The Geodesix SDK is a software package that enables content suppliers and content consumers to integrate with Geodesix data services.

Currently, the SDK is intended for use by content suppliers to push data into the Geodesix Data Queue. Once ingested, this data is processed and later made available for search through the Geodesix RAG system.

Data processing is performed asynchronously by the backend processing pipeline. Using the SDK only places the data into the Data Queue; it does not trigger or guarantee immediate processing.

The processing stage depends on completing all onboarding phases with the customer. This does not pose an issue: as long as Geodesix R&D has verified that data is being pushed correctly, the customer may continue sending data to the queue, even if additional processing tasks, such as developing custom parsers, are still required.

Content suppliers can track the status of their data at each stage of the processing pipeline through the Customer/Content Management System (CMS) Portal.

*** The CMS portal is currently under development.
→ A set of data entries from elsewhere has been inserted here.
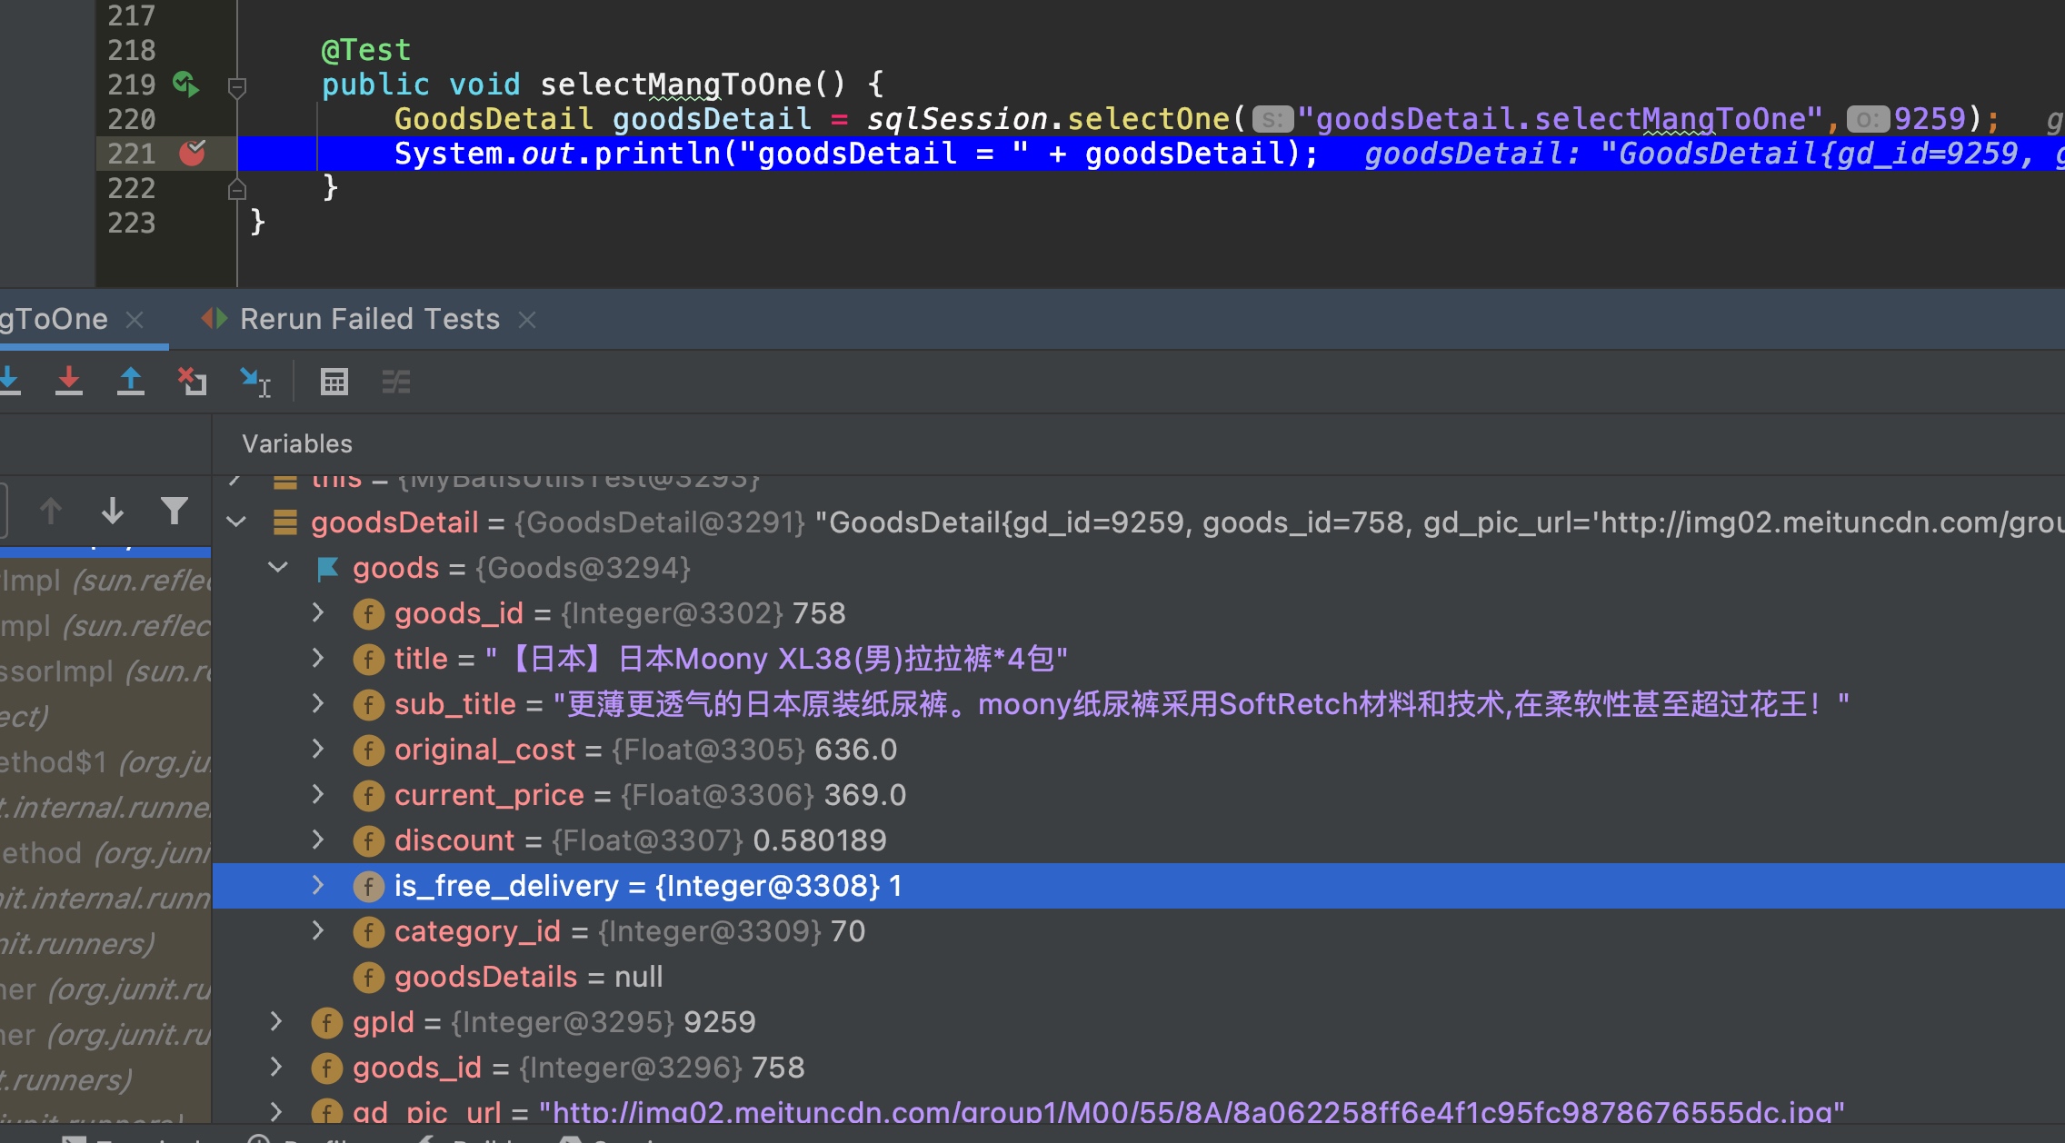Toggle the breakpoint on line 221
The width and height of the screenshot is (2065, 1143).
pyautogui.click(x=192, y=154)
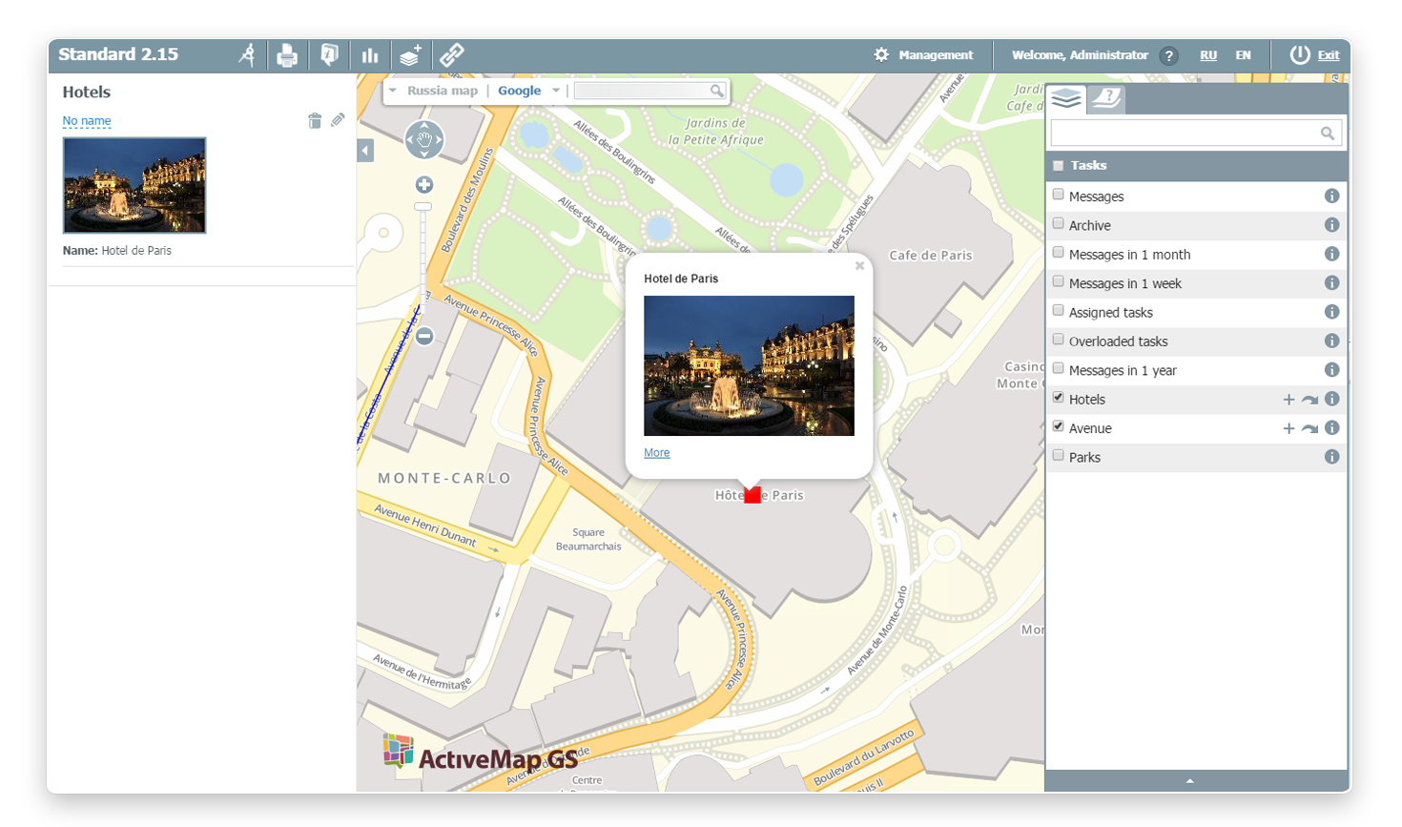
Task: Open the Google basemap dropdown arrow
Action: [556, 91]
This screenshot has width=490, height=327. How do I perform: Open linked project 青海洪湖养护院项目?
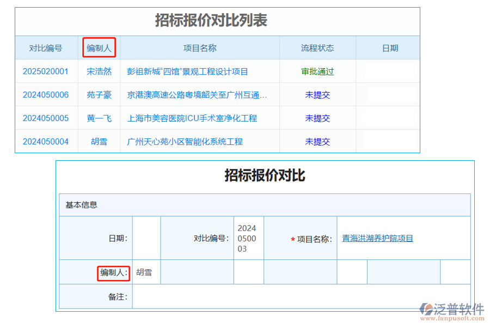[376, 238]
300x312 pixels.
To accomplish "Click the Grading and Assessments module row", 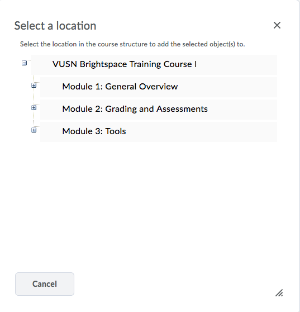I will 159,110.
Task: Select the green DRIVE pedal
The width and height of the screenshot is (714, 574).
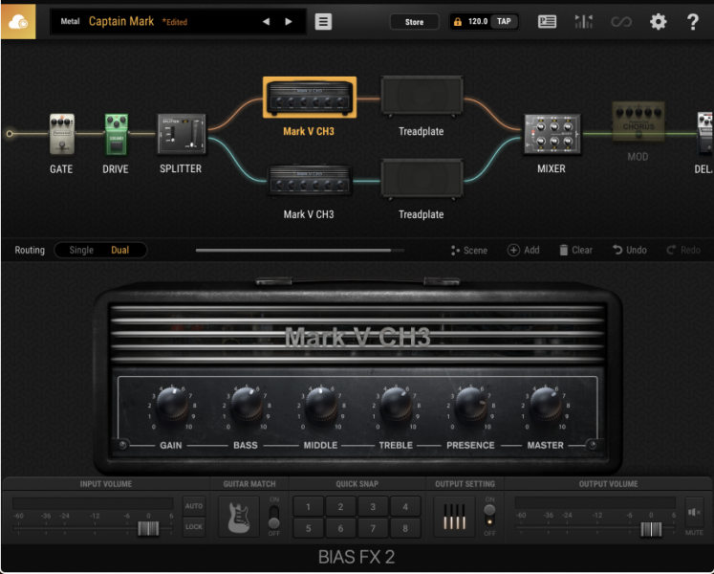Action: click(116, 136)
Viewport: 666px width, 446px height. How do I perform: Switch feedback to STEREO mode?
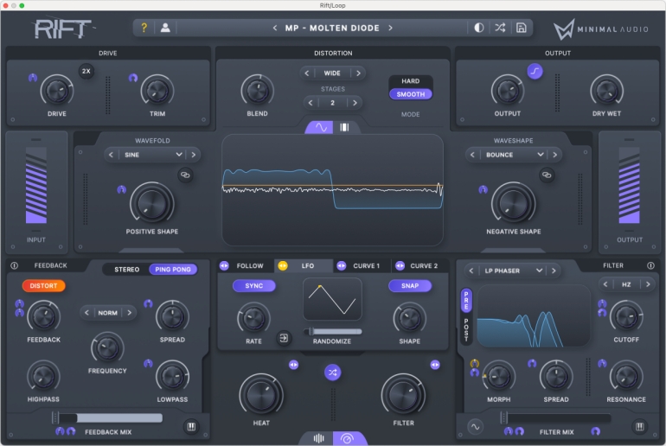[x=126, y=269]
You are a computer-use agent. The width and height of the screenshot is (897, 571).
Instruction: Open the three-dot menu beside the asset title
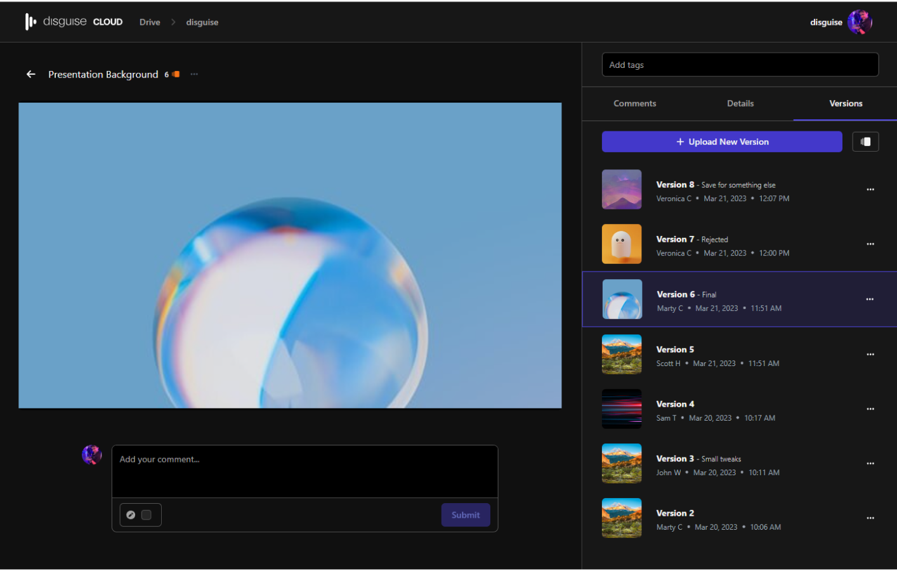pos(194,74)
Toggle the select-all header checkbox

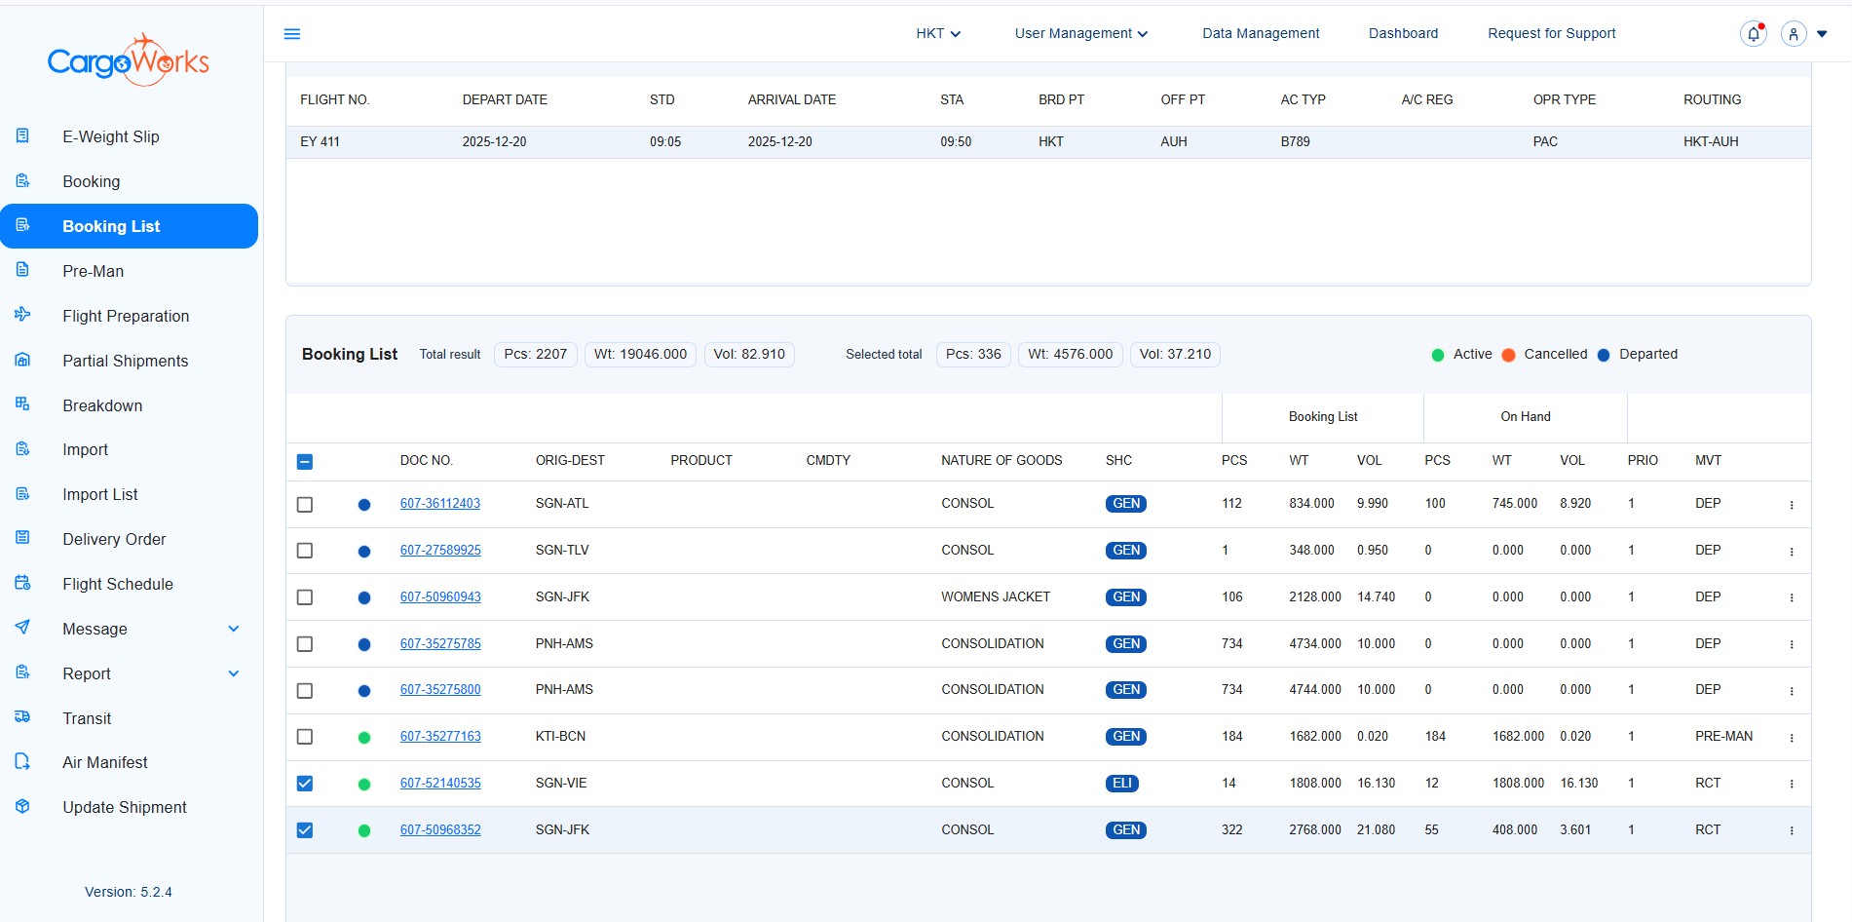[x=305, y=462]
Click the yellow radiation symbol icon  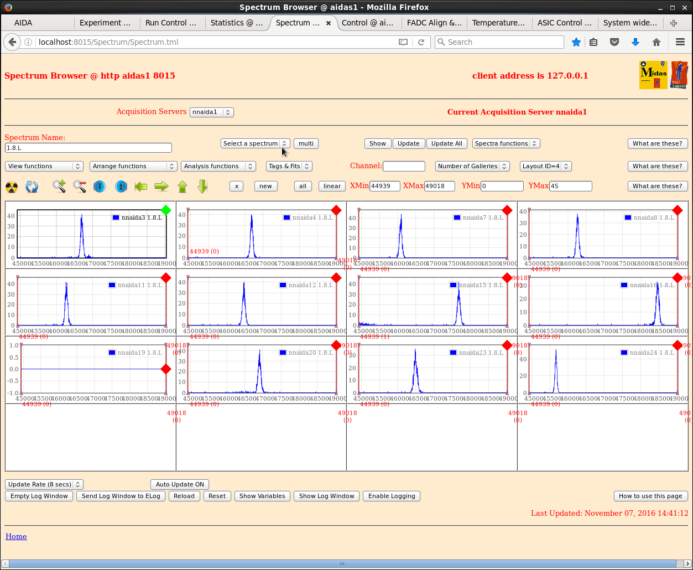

Web version of this document can be found here: https://geodesix.atlassian.net/wiki/spaces/gsxkw/pages/135299073/SDK+Developer+Guide+-+Python

Content Suppliers - Getting started

Prerequisites

Please complete the following two steps:

  • Accessing the Python SDK code
  • Getting the required SDK settings

Accessing the Python SDK Code

Access to the SDK code is provided through a private GitHub repository, available only to members of the Geodesix SDK Access team. To join this team, the supplier must appoint a developer and provide Geodesix with the developer's GitHub account ID or email address so an invitation can be issued.

  1. Appoint a Python developer to handle the SDK integration task.
  2. Ask the developer to send their GitHub ID or email address (if a GitHub account has not yet been created) to the Geodesix account manager.
  3. The developer should wait for the invitation to join the Geodesix SDK Access team and accept it once it arrives.
  4. After accepting the invitation, the developer will gain access to the SDK repository on GitHub: git@github.com:geodesix-io/geodesix-sdk-python.git

Once access is granted, the developer can proceed with the installation process.

Getting the Required SDK Settings

Before you can use the SDK, Geodesix account-manager should provide you with two pieces of data:

  • Repository name - this is the name of the folder in the queue where your data will be stored. Examples: "company1", "mybusiness" etc.
  • AWS API credentials that include:
    • Access Key (will be set later in GSX_SDK_ACCESS_KEY_ID)
    • Secret key (will be set later in GSX_SDK_SECRET_ACCESS_KEY)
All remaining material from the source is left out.